Element and text location data
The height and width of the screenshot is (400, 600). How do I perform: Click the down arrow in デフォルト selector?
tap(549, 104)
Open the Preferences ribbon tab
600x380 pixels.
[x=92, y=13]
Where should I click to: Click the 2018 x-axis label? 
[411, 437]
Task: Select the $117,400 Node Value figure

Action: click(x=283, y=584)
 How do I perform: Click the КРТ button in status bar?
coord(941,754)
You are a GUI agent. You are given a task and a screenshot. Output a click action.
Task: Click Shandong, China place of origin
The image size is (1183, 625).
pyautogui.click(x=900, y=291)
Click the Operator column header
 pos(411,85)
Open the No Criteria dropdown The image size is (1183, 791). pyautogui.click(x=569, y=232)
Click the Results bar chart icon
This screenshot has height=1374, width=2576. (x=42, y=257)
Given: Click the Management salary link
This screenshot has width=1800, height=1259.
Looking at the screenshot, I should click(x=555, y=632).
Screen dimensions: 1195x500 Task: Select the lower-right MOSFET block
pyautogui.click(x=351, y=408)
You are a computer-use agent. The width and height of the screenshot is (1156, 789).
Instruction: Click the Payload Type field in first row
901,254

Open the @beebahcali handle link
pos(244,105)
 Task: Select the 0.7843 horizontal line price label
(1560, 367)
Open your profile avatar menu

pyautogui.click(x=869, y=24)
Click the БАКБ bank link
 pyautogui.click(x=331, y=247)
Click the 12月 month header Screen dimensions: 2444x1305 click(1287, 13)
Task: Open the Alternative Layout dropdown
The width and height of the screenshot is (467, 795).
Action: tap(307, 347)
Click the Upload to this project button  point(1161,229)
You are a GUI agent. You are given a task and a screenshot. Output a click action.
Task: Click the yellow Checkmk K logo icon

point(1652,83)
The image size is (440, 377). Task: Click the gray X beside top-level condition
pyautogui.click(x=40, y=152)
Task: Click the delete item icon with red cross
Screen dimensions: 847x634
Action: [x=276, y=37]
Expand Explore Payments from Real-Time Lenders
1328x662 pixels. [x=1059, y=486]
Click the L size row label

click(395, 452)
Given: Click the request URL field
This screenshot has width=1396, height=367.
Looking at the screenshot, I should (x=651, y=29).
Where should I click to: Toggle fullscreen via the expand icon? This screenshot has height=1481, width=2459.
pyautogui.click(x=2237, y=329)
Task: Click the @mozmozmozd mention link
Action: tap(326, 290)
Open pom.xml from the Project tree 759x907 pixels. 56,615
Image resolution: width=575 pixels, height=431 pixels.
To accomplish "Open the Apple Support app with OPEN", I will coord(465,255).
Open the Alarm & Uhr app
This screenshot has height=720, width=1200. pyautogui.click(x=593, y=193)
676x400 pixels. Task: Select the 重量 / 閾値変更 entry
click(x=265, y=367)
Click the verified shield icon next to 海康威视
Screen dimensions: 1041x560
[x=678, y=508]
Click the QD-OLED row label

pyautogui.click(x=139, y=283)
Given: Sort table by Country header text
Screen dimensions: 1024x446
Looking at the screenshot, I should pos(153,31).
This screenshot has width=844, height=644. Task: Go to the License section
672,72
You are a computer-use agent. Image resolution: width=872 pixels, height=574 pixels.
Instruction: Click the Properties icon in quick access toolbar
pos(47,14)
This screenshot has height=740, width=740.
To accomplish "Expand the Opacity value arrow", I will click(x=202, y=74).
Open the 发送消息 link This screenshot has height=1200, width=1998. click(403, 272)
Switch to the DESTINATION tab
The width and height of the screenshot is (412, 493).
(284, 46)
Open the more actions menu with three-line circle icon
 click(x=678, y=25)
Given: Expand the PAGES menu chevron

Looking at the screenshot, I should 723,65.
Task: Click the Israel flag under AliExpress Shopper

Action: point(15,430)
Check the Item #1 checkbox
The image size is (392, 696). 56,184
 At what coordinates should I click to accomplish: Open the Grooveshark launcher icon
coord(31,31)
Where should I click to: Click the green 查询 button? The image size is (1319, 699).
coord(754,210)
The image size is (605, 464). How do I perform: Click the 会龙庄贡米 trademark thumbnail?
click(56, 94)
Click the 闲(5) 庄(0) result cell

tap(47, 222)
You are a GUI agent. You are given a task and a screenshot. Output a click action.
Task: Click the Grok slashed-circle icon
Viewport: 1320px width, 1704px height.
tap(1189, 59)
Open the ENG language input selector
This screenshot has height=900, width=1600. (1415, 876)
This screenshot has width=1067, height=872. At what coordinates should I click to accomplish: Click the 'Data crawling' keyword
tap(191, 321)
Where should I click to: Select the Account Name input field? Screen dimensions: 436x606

■ The task: Update the material above by replacing "Operator" with "Owner" wherever it occurs, and reproduce all other lines unchanged.

■ Solution to this problem:
The height and width of the screenshot is (400, 600). How do I perform: Click the down arrow in デフォルト selector?
tap(549, 104)
Open the Preferences ribbon tab
600x380 pixels.
[x=92, y=13]
Where should I click to: Click the 2018 x-axis label? 
[411, 437]
Task: Select the $117,400 Node Value figure

Action: click(x=283, y=584)
 How do I perform: Click the КРТ button in status bar?
coord(941,754)
You are a GUI agent. You are given a task and a screenshot. Output a click action.
Task: Click Shandong, China place of origin
The image size is (1183, 625).
pyautogui.click(x=900, y=291)
Click the Owner column header
 pos(411,85)
Open the No Criteria dropdown The image size is (1183, 791). pyautogui.click(x=569, y=232)
Click the Results bar chart icon
This screenshot has height=1374, width=2576. (x=42, y=257)
Given: Click the Management salary link
This screenshot has width=1800, height=1259.
Looking at the screenshot, I should click(x=555, y=632).
Screen dimensions: 1195x500 Task: Select the lower-right MOSFET block
pyautogui.click(x=351, y=408)
You are a computer-use agent. The width and height of the screenshot is (1156, 789).
Instruction: Click the Payload Type field in first row
901,254

Open the @beebahcali handle link
pos(244,105)
 Task: Select the 0.7843 horizontal line price label
(1560, 367)
Open your profile avatar menu

pyautogui.click(x=869, y=24)
Click the БАКБ bank link
 pyautogui.click(x=331, y=247)
Click the 12月 month header Screen dimensions: 2444x1305 click(1287, 13)
Task: Open the Alternative Layout dropdown
The width and height of the screenshot is (467, 795).
Action: tap(307, 347)
Click the Upload to this project button  point(1161,229)
You are a GUI agent. You are given a task and a screenshot. Output a click action.
Task: Click the yellow Checkmk K logo icon

point(1652,83)
The image size is (440, 377). Task: Click the gray X beside top-level condition
pyautogui.click(x=40, y=152)
Task: Click the delete item icon with red cross
Screen dimensions: 847x634
Action: [x=276, y=37]
Expand Explore Payments from Real-Time Lenders
1328x662 pixels. [x=1059, y=486]
Click the L size row label

click(395, 452)
Given: Click the request URL field
This screenshot has width=1396, height=367.
Looking at the screenshot, I should (x=651, y=29).
Where should I click to: Toggle fullscreen via the expand icon? This screenshot has height=1481, width=2459.
pyautogui.click(x=2237, y=329)
Task: Click the @mozmozmozd mention link
Action: tap(326, 290)
Open pom.xml from the Project tree 759x907 pixels. 56,615
Image resolution: width=575 pixels, height=431 pixels.
To accomplish "Open the Apple Support app with OPEN", I will coord(465,255).
Open the Alarm & Uhr app
This screenshot has height=720, width=1200. pyautogui.click(x=593, y=193)
676x400 pixels. Task: Select the 重量 / 閾値変更 entry
click(x=265, y=367)
Click the verified shield icon next to 海康威视
Screen dimensions: 1041x560
[x=678, y=508]
Click the QD-OLED row label

pyautogui.click(x=139, y=283)
Given: Sort table by Country header text
Screen dimensions: 1024x446
Looking at the screenshot, I should pos(153,31).
This screenshot has width=844, height=644. Task: Go to the License section
672,72
You are a computer-use agent. Image resolution: width=872 pixels, height=574 pixels.
Instruction: Click the Properties icon in quick access toolbar
pos(47,14)
This screenshot has height=740, width=740.
To accomplish "Expand the Opacity value arrow", I will click(x=202, y=74).
Open the 发送消息 link This screenshot has height=1200, width=1998. click(403, 272)
Switch to the DESTINATION tab
The width and height of the screenshot is (412, 493).
(284, 46)
Open the more actions menu with three-line circle icon
 click(x=678, y=25)
Given: Expand the PAGES menu chevron

Looking at the screenshot, I should 723,65.
Task: Click the Israel flag under AliExpress Shopper

Action: point(15,430)
Check the Item #1 checkbox
The image size is (392, 696). 56,184
 At what coordinates should I click to accomplish: Open the Grooveshark launcher icon
coord(31,31)
Where should I click to: Click the green 查询 button? The image size is (1319, 699).
coord(754,210)
The image size is (605, 464). How do I perform: Click the 会龙庄贡米 trademark thumbnail?
click(56, 94)
Click the 闲(5) 庄(0) result cell

tap(47, 222)
You are a GUI agent. You are given a task and a screenshot. Output a click action.
Task: Click the Grok slashed-circle icon
Viewport: 1320px width, 1704px height.
tap(1189, 59)
Open the ENG language input selector
This screenshot has height=900, width=1600. (1415, 876)
This screenshot has width=1067, height=872. At what coordinates should I click to accomplish: Click the 'Data crawling' keyword
tap(191, 321)
Where should I click to: Select the Account Name input field? Screen dimensions: 436x606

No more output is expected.